MITTELEUROPA : « Cela a beaucoup de sens à nos yeux de choisir des œuvres qui montrent combien les arts nous réunissent.. »
Arrangeur, cofondateur et codirecteur avec Arnaud Thorette de l’Ensemble Contraste, Johan Farjot nous explique ce qui a présidé à l’élaboration du programme Happy Hour ! : Mitteleuropa, du mardi 16 janvier, à 19 heures.
Pourquoi parler de Mitteleuropa ?
Ce programme fait la part belle à des compositeurs des XIXe et XXe siècles qui ont intégré des traditions orales d’Europe centrale dans leur œuvres, qu’il s’agisse de traditions klezmer ou tziganes. En ces temps troublés, cela a beaucoup de sens à nos yeux de choisir des œuvres qui montrent combien les arts nous réunissent. Le XXe siècle, avec son cortège de guerres et de génocides, à une échelle tristement « industrielle », a profondément marqué les compositeurs qui figurent dans notre programme, qui ont voulu se tourner vers des modes d’expression intemporels et rassembleurs.
Vous y abordez les questions de mobilité…
Tout le programme est traversé par la notion d’exil choisi ou contraint, tout d’abord avec Morenika, une mélodie en langue ladino (le parler espagnol des Juifs séfarades d’Espagne et de leurs descendants) qui porte la trace de l’exode des Juifs chassés par l’Inquisition espagnole au Moyen Âge. Mais aussi avec le compositeur suisse Ernest Bloch, contraint de s’exiler aux États-Unis, et qui chante le déchirement de l’exil dans From Jewish Life.
Avec aussi une ouverture à l’interculturalité…

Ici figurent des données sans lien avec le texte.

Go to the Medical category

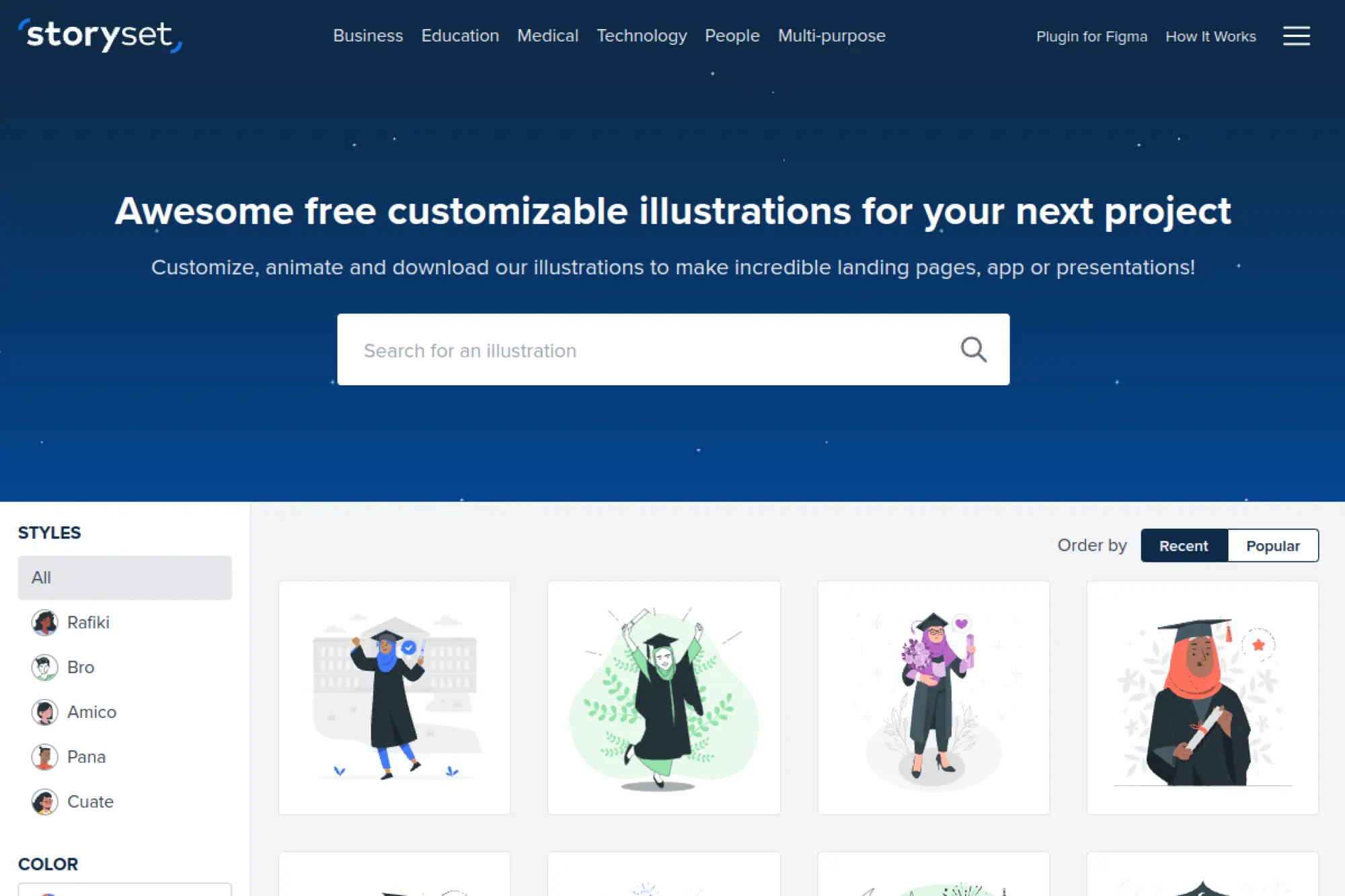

D’autres compositeurs n’étaient pas juifs mais ont laissé des œuvres directement influencées par certaines traditions ancestrales, qu’il s’agisse de Ravel, qui signe Deux mélodies hébraïques, ou de Prokofiev qui compose son Ouverture sur des thèmes juifs à la demande d’amis musiciens russes émigrés aux États-Unis. Souvenons-nous à ce titre de l’exemplarité humaniste de Maurice Ravel qui, dans sa réponse (alors qu’il était mobilisé au Front !) à la Ligue nationale pour la défense de la musique française en 1916, refusait de soutenir l’idée que l’art musical devrait avoir un rôle limité à la promotion d’un patriotisme qui bannit les œuvres émanant de pays « ennemis » : « Il m’importe peu que M. Schönberg, par exemple, soit de nationalité autrichienne. Il n’en est pas moins un musicien de haute valeur, dont les recherches pleines d’intérêt ont eu une influence heureuse sur certains compositeurs alliés, et jusque chez nous. Bien plus, je suis ravi que MM. Bartók, Kodály et leurs disciples soient hongrois, et le manifestent dans leurs œuvres avec tant de saveur. »
La culture klezmer sera également bien présente avec la clarinette de Jean-Luc Votano…
Étymologiquement, « klezmer » signifie « chant d’instruments ». La musique klezmer est en effet une musique instrumentale inspirée de la musique vocale des synagogues. C’est une musique ornementée qui plonge ses racines dans le chant liturgique juif. Le Hongrois Béla Kovács l’a bien illustré dans son Sholem-alekhem, rov Feidman!, une musique de mariage traversée d’émotions intenses, qui parle elle aussi de mobilité, mais cette fois dansée. Dans les Chants d’un compagnon errant de Mahler, il est également question de mariage et de voyage, mais sur fond de désespoir amoureux.
Il y aura aussi d’autres traditions…
Les Tziganes sont venus d’Inde jusqu’en Europe, et leur culture a irrigué les Danses hongroises de Brahms aux accents trépidants, sans compter les traditions recueillies par Béla Bartók dans ses savoureuses Danses populaires roumaines, sur des airs transylvaniens. Au centre de ce panorama, nous avons placé un joyau de Richard Strauss, la mélodie Morgen ! (« Demain ! »), l’une de ses œuvres les plus connues et les plus enregistrées, qui est comme une forme de contemplation, une porte ouverte sur les jours heureux, où le soleil brillera à nouveau et où les hommes s’uniront.